Tuesday, 8 October 2013


Md. Sahabuddin in the first of a two-part article on trade and investment in South Asia South Asia has a great potential to accelerate its trade and investment growth as the geographical location of the region gives it a good access to markets. The region accounts for only 3.0 per cent of the world's surface area and has the highest population density. The full benefit of its two real assets--demography and geography--has yet to be realised. If the potentials are fully tapped, South Asia could be a leading economy of the world. Due to a lack of market integration within and across countries, we cannot explore all these tremendous opportunities. PRESENT TRADE STATUS: South Asia averaged an annual gross domestic product (GDP) growth rate of around 5.7 per cent during 1980-2000. It was accelerated to 6.5 per cent during 2000-7 and it reached 7.0 per cent in 2010-2011. It is now the second fastest growing region in the world after East Asia.
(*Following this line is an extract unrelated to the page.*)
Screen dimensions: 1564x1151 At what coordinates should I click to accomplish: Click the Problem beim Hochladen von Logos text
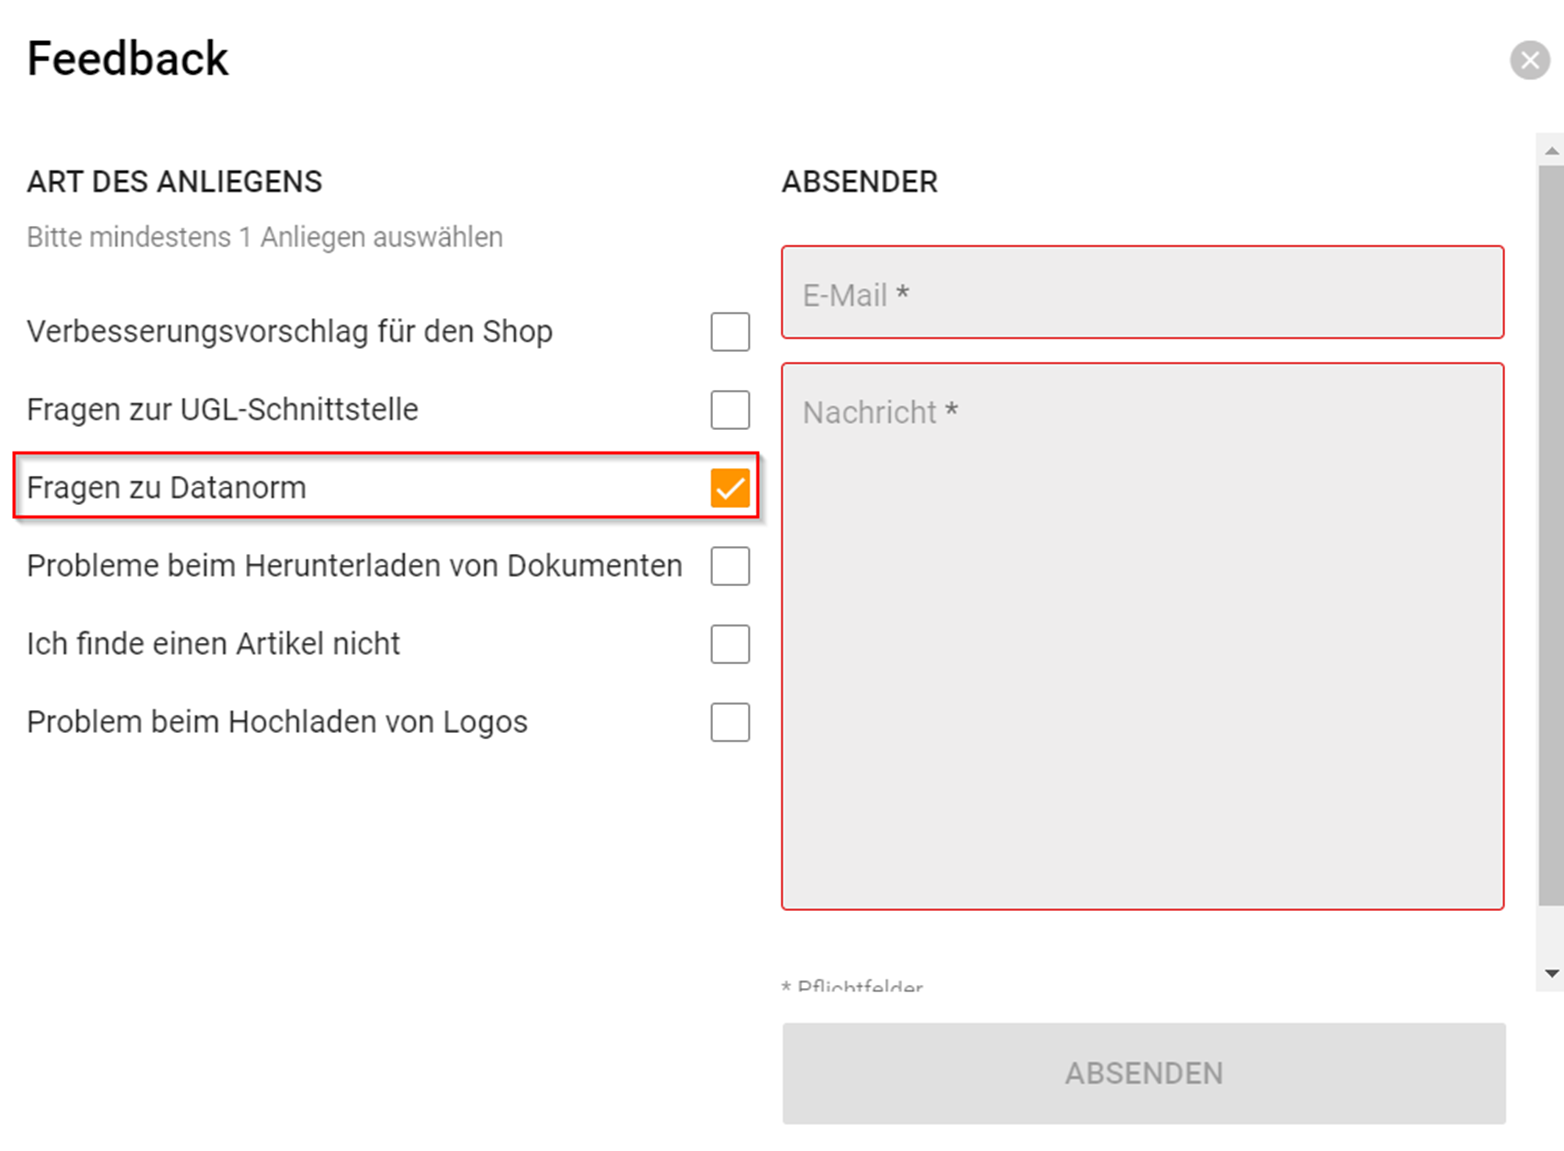pyautogui.click(x=277, y=722)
The GDP growth shows the strong recovery of economic meltdown in India, good performance in Bangladesh, post-conflict bounce in Sri Lanka, recovery in Pakistan, and a turnaround in other countries, including Afghanistan, Bhutan and the Maldives. It is possible because of rising domestic confidence and the factors like domestic versus external demand, consumption versus investment, and private demand versus reliance on stimulus. But the regional economic activities in terms of trade and investment within South Asia are not enough compared to the potentiality it has. Intra-regional trade among South Asian countries is about 5.0 per cent, although there is a great deal of opportunities at present. More regional connectivity through road, air and waterways will allow the industries to benefit from economies of scale.